#### RECORDED DATA
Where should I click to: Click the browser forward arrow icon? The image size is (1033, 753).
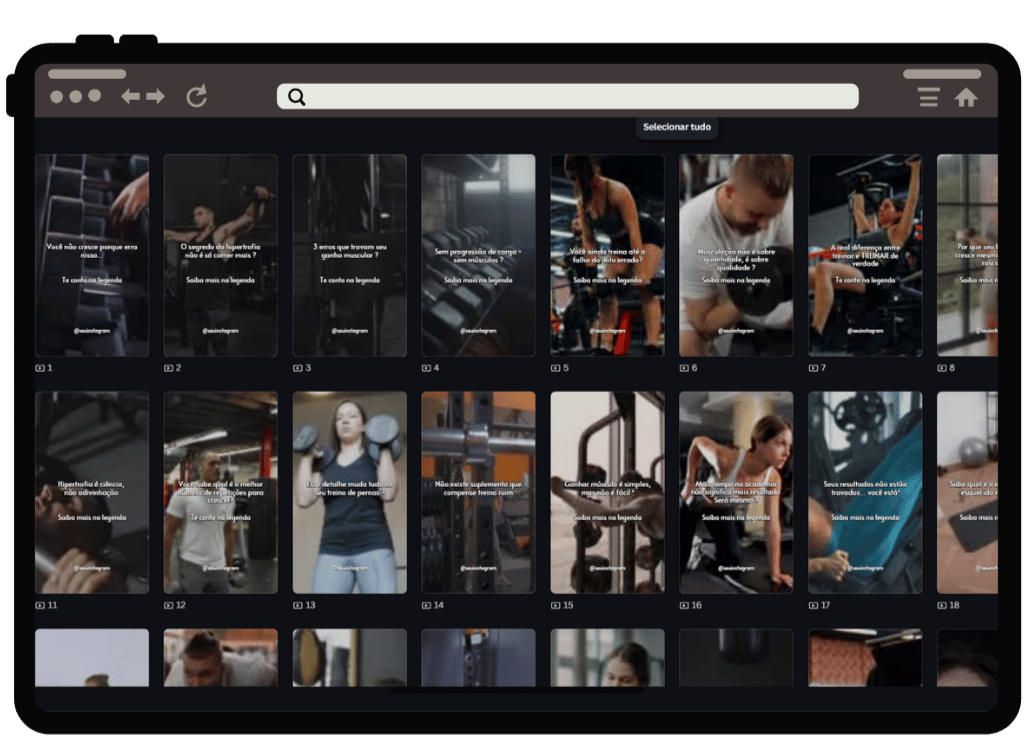click(155, 97)
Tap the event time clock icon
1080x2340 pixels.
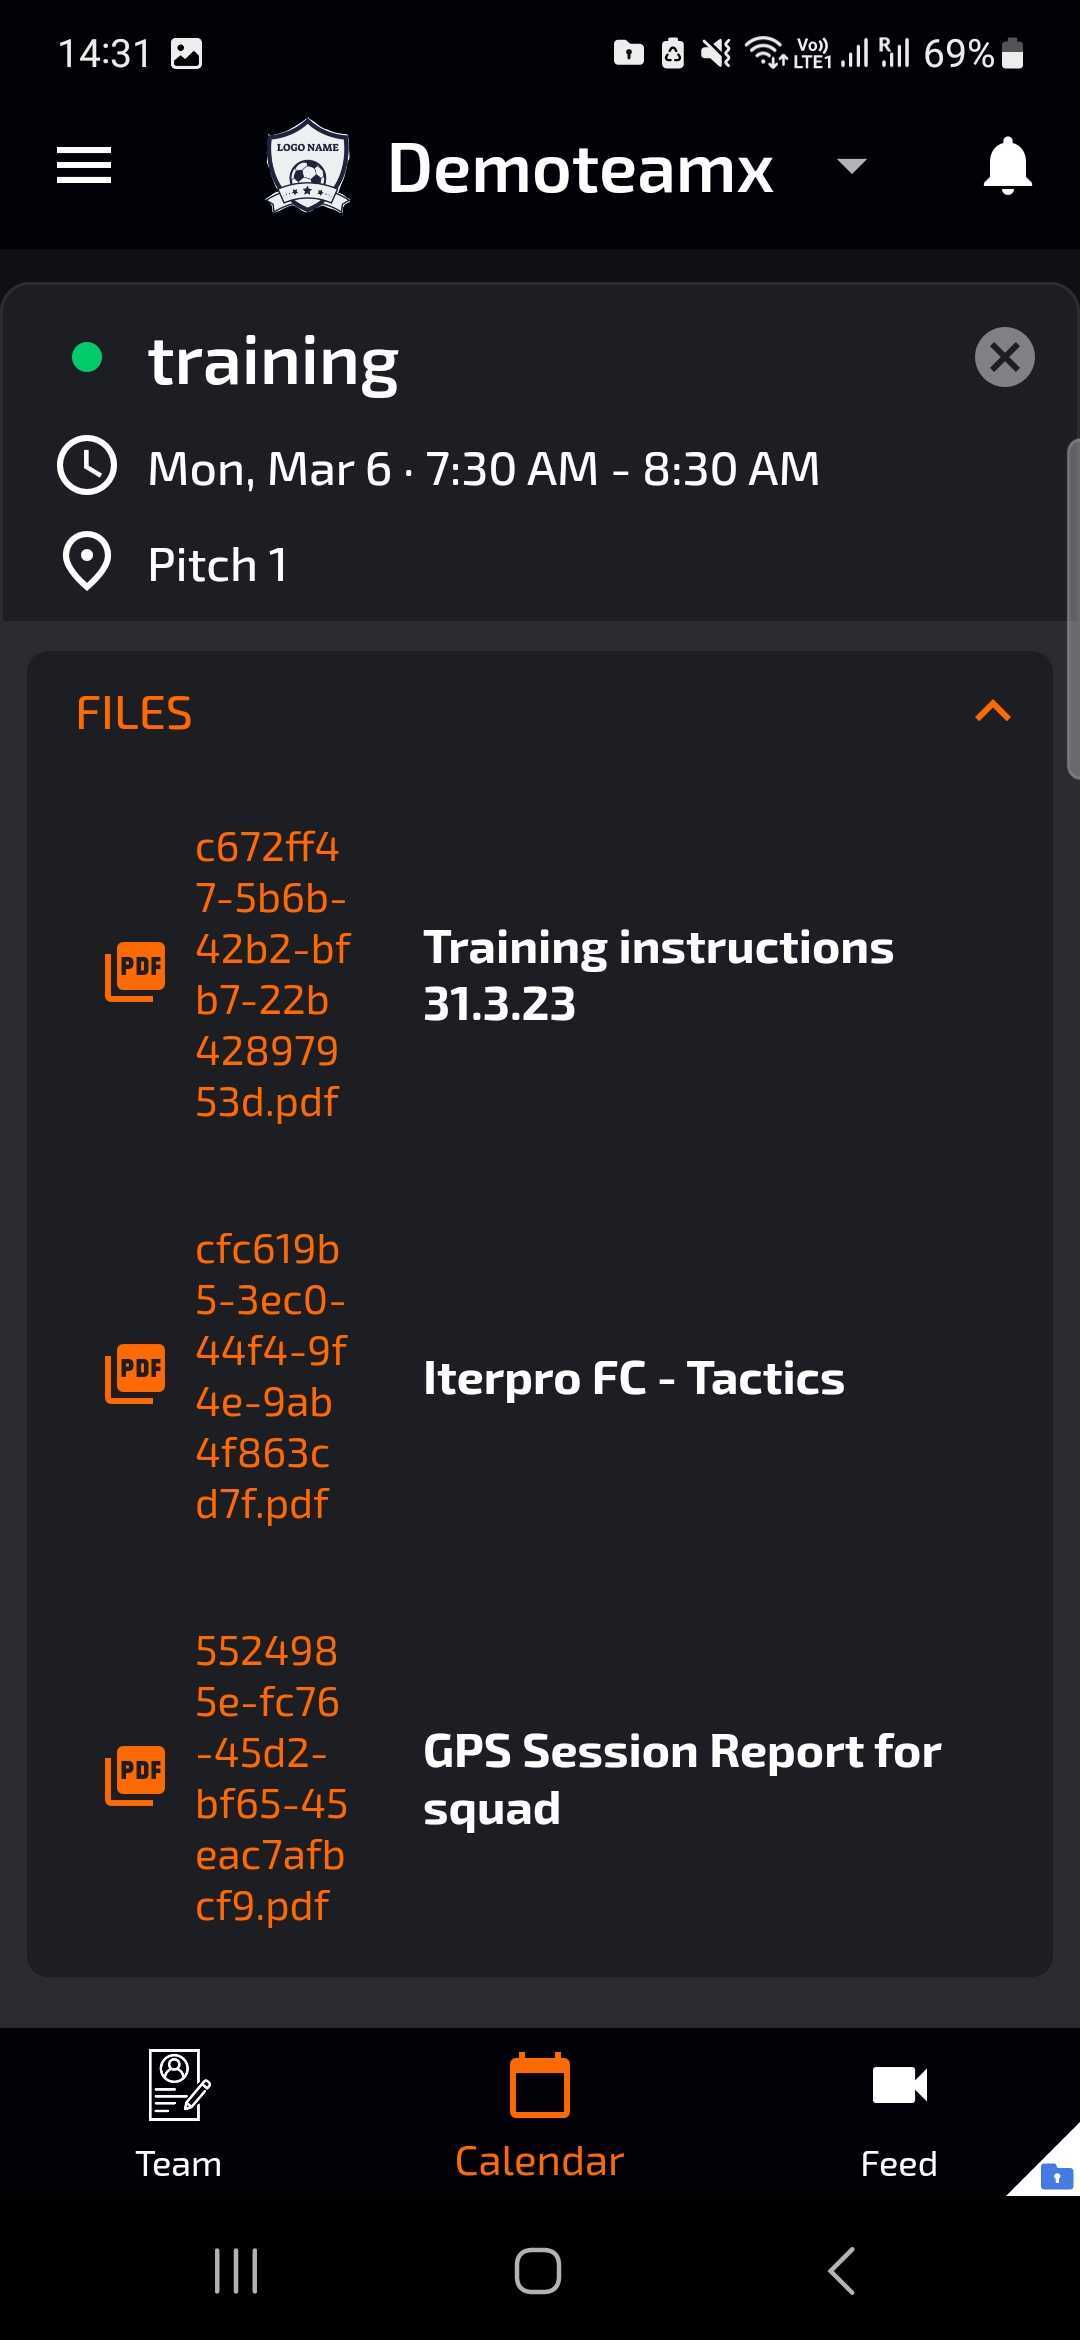point(87,466)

#### WHAT IS NEEDED
Transcribe the listing in full. Omit the pictures and keep every line exact.

#### RESPONSE AREA
Where should I click to: Click the browser forward arrow icon? The image size is (1033, 753).
click(155, 97)
Tap the event time clock icon
1080x2340 pixels.
point(87,466)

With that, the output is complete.